▸ **Tasks for this exercise**:
A. Extract the passage of the piece on the 7 billionth baby from "I can hear the" to "just the plan.", copying it word for word.
B. For each statement, say whether the piece on the 7 billionth baby agrees with it (yes or no) and quote the words that decide it: (i) the baby was born on Halloween morning; (ii) the writer is a fan of facts and logical statements; (iii) the birth brought the world's population to 8 billion.
C. Continue the piece on the 7 billionth baby from where it stops.
=== Selected text ===
Welcome to the 7 Billionth Baby
Apparently, we took the words Go forth and multiply” really, really seriously, because the world just got a little bit smaller last week. A baby was born on Halloween morning, bringing the total world’s population to 7 billion people.
I can hear the Malthusians screaming in the streets, or huts, or teepees or wherever hippies live these days (the trees on the Berkeley campus, perhaps?). These populationists keep yelling on their soup boxes, into their megaphones, about how the whole world is going to Hell (figuratively, hopefully). Personally, I’m not a fan of facts and logical statements like “We should stop reproducing because population growth is exponential, while as food growth is only arithmetical.” What I need is something with a lot of pathos, and completely lacking logos. Luckily, I have just the plan.
=== Source excerpt ===
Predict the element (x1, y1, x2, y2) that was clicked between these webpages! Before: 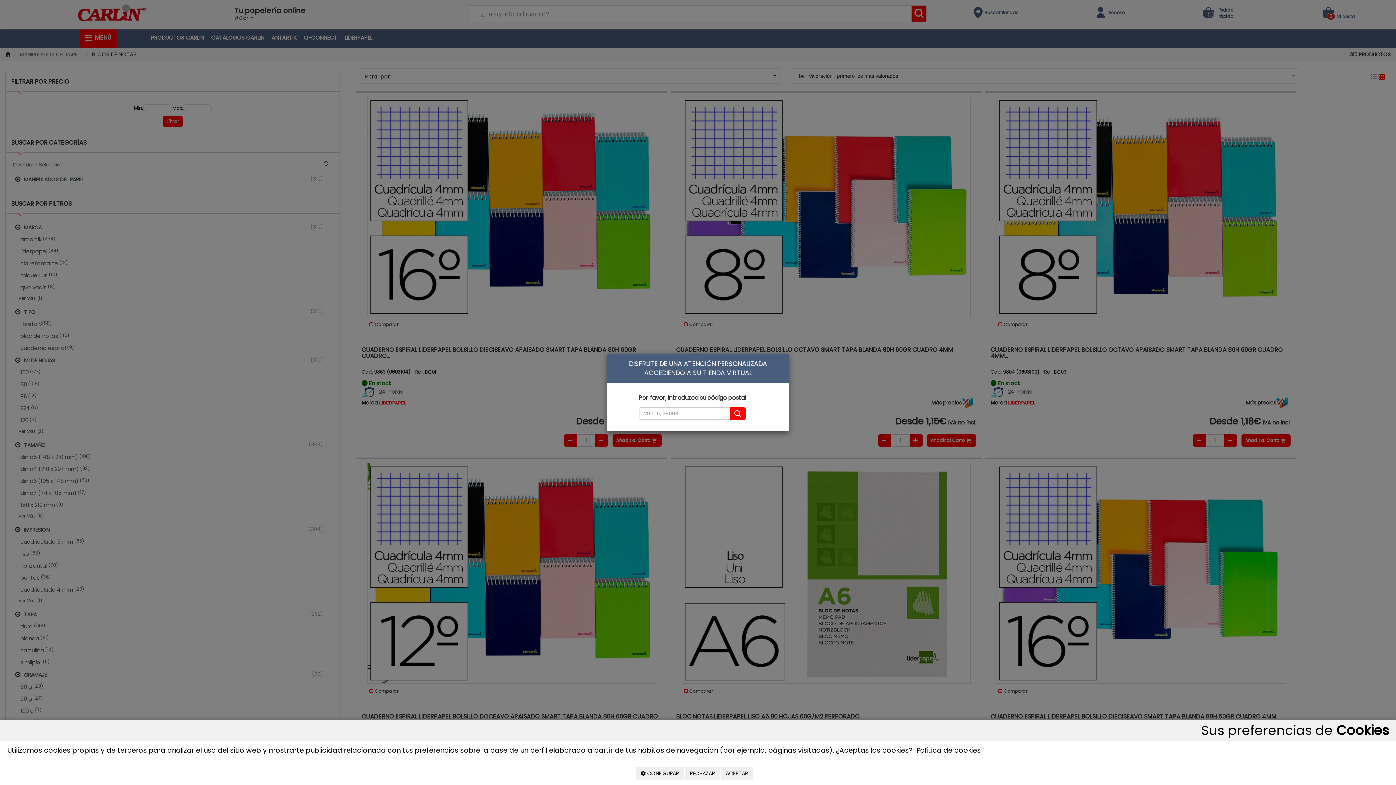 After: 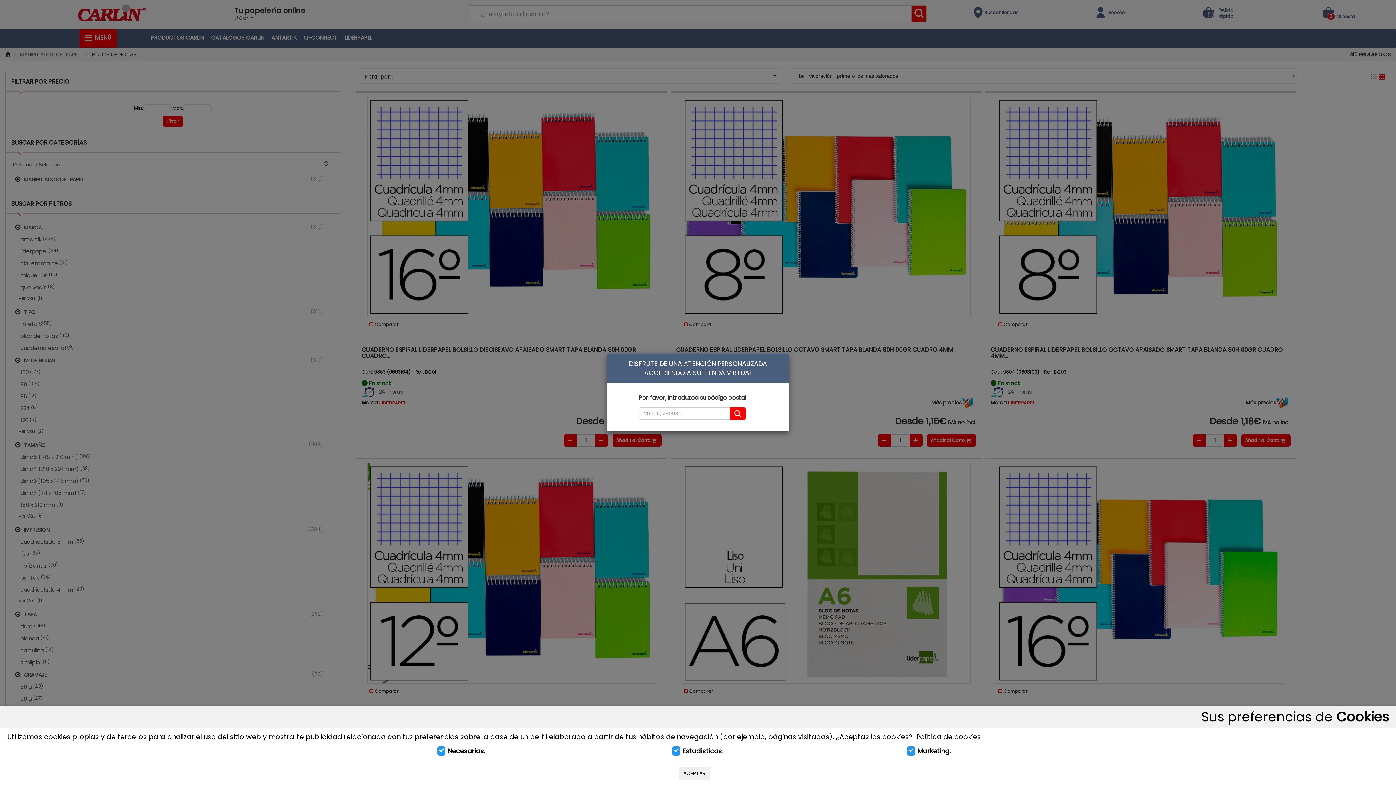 Action: label:  CONFIGURAR bbox: (636, 767, 683, 780)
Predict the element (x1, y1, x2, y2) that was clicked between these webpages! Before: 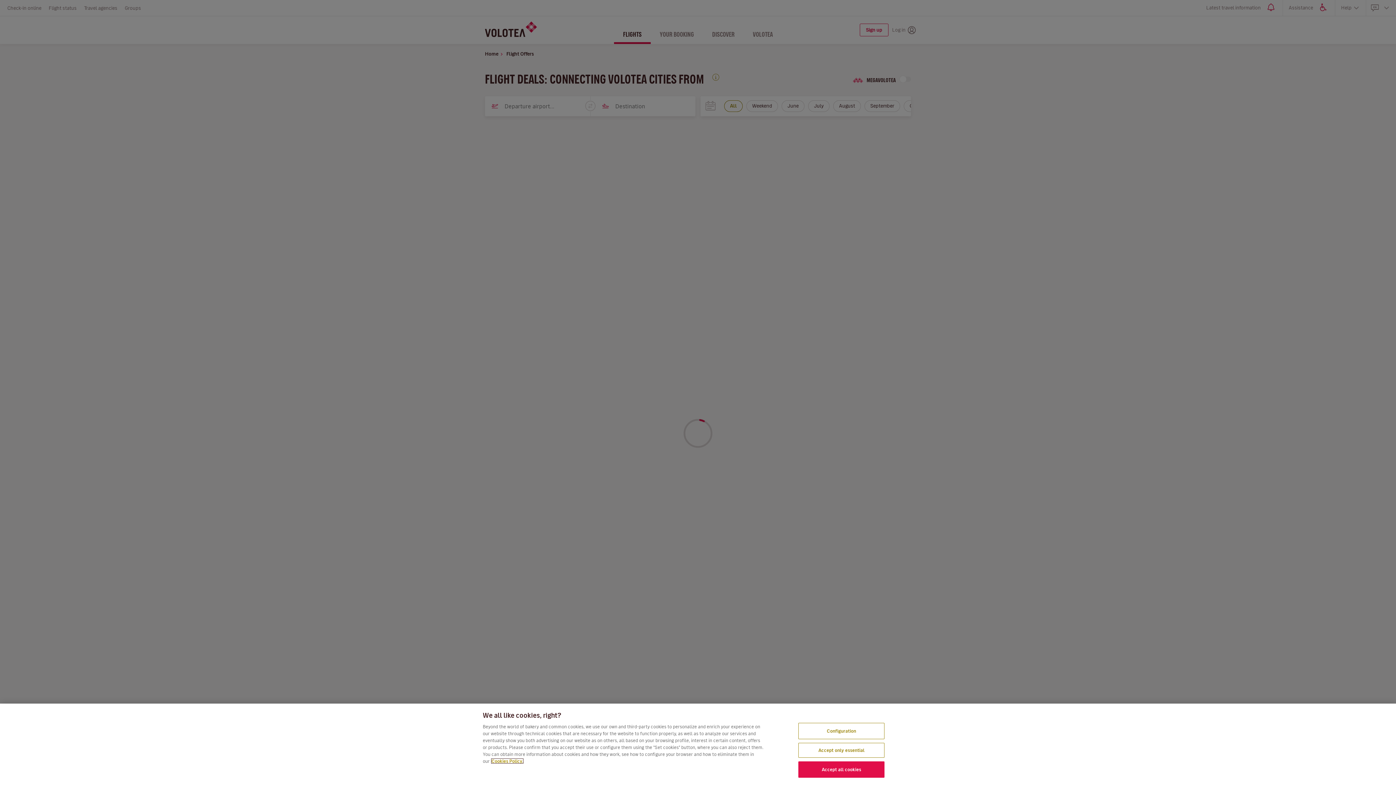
===
▸ **Solved problems**:
A.
I can hear the Malthusians screaming in the streets, or huts, or teepees or wherever hippies live these days (the trees on the Berkeley campus, perhaps?). These populationists keep yelling on their soup boxes, into their megaphones, about how the whole world is going to Hell (figuratively, hopefully). Personally, I’m not a fan of facts and logical statements like “We should stop reproducing because population growth is exponential, while as food growth is only arithmetical.” What I need is something with a lot of pathos, and completely lacking logos. Luckily, I have just the plan.

B.
(i) Yes: "A baby was born on Halloween morning"
(ii) No: "Personally, I’m not a fan of facts and logical statements"
(iii) No: "bringing the total world’s population to 7 billion people"

C.
First of all, the biggest problem with overpopulation is lack of resources. Of all the resources that we lack, the most lacking is clean water. Now, I know that this may come as a surprise to some of you, especially since we have so much clean water that we make amusement parks out of it, but there are people in Africa who walk up to 20 miles a day just for a little bit of dirty, hepatitis-filled water (I know, I was shocked too. I don’t know why they don’t just get water at their local Starbucks). I say, we let global warming, which is also a major world problem, melt the ice caps (which are 70 percent fresh water), and then people in Africa will have more than enough water to make their own Wild Rivers! There. Two birds, one stone. Everyone’s happy.
What else is wrong with overpopulation? Well, Malthusians also claim we don’t have enough land to support all the people. Coincidently, the governor of Texas just said that God was watching after him and his state. Perfect! It just so happens that the entire world’s population can fit inside the state of Texas, as long as the population was as dense as New York City. Now, I’m not a big fan of Texas, but they do have good toast, and if Rick Perry is serious about a higher power keeping his peeps safe, I say move everyone to the Lone Star State.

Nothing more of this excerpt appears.